Inclusive AI design principles
Inclusive AI goes deeper than just adding diversity to training data. It looks at how bias can hide in every part of an AI system. For example, a hiring AI trained mostly on successful employees from one group might unfairly reject qualified candidates from other groups. Good inclusive design works at 4 levels:
- The data (who's represented)
- The features (what the system looks at)
- The algorithm (how it makes decisions)
- The outcomes (who benefits)
Practical techniques include "what if" testing, where designers ask: "Would this result change if the user were from a different group?" This might involve creating test profiles that vary only by gender, age, or cultural background to spot biases.
Another technique is demographic auditing: regularly checking if the system performs equally well across different identities and fixing areas where it doesn't. Participatory design brings often-excluded users directly into the design process, giving them decision-making power rather than just asking for feedback after decisions are made.

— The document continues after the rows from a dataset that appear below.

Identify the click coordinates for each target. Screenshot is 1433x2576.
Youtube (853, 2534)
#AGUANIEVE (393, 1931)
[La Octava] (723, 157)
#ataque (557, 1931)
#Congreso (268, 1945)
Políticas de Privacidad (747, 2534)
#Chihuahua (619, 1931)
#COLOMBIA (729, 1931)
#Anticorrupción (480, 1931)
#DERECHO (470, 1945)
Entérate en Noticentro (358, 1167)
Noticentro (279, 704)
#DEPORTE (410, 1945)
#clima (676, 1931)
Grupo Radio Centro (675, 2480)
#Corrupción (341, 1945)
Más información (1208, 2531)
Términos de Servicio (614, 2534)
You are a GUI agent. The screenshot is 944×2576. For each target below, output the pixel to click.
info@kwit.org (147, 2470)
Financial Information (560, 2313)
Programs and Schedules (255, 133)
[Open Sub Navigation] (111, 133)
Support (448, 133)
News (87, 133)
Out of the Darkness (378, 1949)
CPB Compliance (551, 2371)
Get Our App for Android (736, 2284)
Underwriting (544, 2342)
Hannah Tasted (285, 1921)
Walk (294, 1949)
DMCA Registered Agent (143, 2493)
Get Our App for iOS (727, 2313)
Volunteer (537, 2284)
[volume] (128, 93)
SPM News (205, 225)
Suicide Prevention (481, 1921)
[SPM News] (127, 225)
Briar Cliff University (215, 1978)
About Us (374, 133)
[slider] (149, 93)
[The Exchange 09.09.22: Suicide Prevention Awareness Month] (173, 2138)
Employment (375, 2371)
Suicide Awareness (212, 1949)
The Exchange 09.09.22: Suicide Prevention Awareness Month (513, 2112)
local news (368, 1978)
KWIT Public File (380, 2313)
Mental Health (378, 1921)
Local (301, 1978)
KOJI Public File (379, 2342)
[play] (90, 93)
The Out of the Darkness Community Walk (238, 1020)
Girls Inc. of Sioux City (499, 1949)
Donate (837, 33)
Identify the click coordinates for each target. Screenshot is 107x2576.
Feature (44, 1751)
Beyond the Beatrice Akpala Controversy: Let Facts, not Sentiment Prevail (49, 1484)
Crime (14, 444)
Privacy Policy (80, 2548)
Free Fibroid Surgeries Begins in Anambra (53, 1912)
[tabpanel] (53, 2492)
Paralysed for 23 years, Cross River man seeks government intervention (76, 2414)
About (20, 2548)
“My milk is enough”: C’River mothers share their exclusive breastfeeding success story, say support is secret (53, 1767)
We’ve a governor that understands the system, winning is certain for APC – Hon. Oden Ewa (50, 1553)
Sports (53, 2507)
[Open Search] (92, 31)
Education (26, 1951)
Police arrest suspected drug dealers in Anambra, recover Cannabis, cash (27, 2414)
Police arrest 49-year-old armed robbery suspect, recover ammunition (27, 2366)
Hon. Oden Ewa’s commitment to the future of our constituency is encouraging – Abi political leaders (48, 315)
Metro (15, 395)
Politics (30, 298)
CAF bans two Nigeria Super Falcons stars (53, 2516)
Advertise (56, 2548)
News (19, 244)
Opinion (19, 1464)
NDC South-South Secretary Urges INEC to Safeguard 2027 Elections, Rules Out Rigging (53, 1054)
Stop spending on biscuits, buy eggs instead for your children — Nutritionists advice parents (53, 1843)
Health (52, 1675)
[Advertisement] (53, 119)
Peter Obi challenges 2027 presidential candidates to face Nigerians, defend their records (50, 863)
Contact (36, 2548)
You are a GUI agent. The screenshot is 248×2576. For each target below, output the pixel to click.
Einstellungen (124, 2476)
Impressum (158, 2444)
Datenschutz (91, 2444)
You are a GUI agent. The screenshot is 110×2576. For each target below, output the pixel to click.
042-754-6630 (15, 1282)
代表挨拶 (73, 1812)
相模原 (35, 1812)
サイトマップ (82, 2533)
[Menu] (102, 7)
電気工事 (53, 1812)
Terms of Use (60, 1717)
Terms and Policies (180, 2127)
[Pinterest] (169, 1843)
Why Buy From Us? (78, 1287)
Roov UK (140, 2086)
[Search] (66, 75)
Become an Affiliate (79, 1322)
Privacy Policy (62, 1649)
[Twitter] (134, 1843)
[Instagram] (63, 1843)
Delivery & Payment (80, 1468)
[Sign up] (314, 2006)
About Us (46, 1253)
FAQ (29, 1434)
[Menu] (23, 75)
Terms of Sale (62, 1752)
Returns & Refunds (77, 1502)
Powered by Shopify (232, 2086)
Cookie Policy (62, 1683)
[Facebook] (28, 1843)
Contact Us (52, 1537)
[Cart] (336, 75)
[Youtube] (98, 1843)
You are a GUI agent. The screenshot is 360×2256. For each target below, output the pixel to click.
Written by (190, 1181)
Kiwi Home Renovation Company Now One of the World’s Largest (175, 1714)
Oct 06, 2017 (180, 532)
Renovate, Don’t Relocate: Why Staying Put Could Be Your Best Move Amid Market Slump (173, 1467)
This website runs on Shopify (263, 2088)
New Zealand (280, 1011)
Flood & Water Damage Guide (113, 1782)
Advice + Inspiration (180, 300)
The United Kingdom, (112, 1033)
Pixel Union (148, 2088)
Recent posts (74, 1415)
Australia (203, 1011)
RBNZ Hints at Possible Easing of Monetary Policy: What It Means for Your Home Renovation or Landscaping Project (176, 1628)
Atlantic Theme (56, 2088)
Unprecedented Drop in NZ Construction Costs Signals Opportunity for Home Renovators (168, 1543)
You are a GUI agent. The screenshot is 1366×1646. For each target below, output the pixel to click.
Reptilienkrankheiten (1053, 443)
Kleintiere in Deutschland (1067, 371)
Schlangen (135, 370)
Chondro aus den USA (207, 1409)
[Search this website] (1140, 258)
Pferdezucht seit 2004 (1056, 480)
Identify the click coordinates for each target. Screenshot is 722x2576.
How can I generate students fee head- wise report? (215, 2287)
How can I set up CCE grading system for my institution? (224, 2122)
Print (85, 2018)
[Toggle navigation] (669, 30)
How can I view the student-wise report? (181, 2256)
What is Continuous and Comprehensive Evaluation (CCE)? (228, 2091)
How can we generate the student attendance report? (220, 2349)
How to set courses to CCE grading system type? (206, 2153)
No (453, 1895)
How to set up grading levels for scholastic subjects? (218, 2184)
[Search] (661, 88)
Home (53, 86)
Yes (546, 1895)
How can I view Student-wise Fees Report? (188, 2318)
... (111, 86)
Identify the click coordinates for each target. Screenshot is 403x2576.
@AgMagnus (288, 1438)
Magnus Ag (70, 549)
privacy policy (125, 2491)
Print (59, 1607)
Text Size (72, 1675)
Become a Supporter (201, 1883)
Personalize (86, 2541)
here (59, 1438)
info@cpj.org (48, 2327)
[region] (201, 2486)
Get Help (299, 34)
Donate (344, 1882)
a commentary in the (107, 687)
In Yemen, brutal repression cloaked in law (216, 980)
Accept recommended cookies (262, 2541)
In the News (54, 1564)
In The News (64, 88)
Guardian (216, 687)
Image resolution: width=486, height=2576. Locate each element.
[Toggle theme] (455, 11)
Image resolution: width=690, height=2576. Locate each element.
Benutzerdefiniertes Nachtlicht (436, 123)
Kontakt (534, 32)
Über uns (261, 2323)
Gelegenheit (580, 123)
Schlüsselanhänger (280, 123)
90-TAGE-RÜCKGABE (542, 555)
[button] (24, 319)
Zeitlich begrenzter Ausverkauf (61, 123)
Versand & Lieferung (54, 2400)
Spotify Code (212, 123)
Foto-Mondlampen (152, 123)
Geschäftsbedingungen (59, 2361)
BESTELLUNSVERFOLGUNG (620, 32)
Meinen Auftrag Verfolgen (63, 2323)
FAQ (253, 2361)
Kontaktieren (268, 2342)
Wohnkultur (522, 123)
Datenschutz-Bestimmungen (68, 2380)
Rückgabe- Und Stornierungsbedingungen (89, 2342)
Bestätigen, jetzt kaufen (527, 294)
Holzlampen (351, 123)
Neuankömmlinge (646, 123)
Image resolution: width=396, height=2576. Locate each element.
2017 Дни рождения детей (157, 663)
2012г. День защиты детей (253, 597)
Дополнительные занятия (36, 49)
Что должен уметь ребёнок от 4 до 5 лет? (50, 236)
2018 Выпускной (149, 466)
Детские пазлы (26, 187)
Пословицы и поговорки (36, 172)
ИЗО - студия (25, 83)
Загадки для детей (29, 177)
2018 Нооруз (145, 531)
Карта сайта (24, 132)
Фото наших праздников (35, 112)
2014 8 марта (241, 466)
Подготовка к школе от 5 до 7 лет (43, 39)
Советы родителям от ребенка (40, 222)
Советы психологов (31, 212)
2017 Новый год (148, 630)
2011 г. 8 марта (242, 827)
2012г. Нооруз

Some teams use bias bounties, where they reward people who find unfair patterns in their systems, similar to security bounties.
Instead of treating inclusion as just a box to check, strong inclusive design sees diverse experiences as valuable input that makes systems work better for everyone. This approach also helps companies serve markets they might otherwise miss.
Pro Tip: Use "what if" testing to check whether your AI treats different groups of people fairly.